** TASK REQUIREMENTS **
In the records below, the part to copy starts at the line containing "Select the Claim Data section header" and goes to the last line; output it exactly, without pictures.

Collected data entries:
Content starts

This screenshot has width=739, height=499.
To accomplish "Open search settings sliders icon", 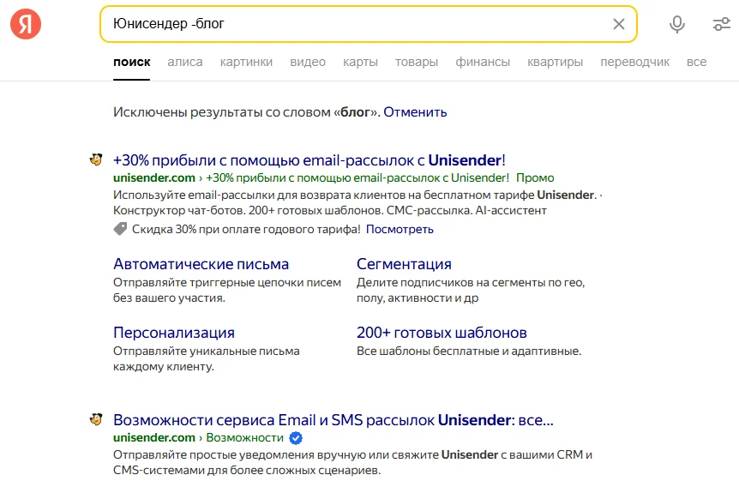I will [721, 24].
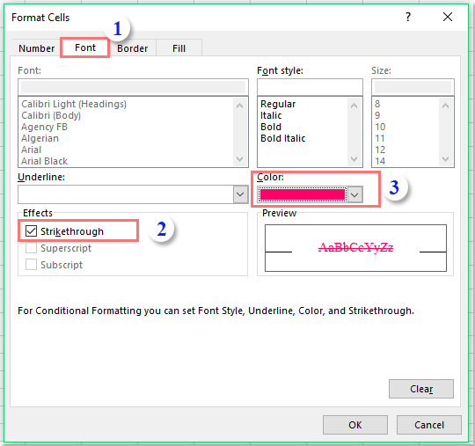The height and width of the screenshot is (446, 475).
Task: Click size list scroll down arrow
Action: point(445,158)
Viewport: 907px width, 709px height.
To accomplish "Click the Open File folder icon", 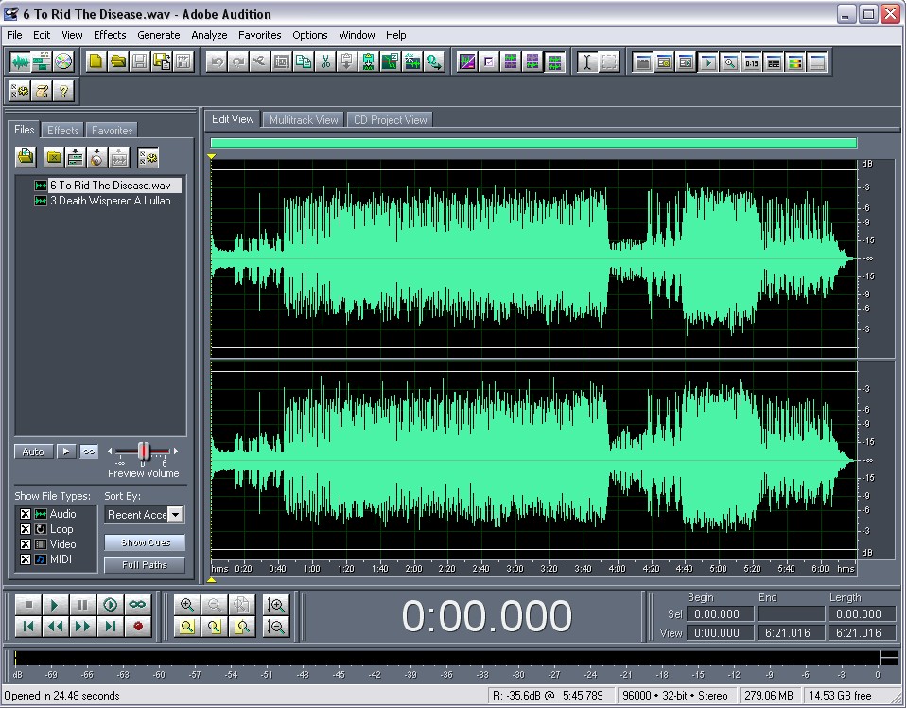I will point(117,62).
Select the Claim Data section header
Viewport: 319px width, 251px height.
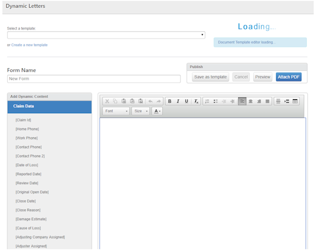click(x=50, y=107)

Content ends

** EXERCISE OUTPUT **
Select the Claim Data section header
Viewport: 319px width, 251px height.
click(x=50, y=107)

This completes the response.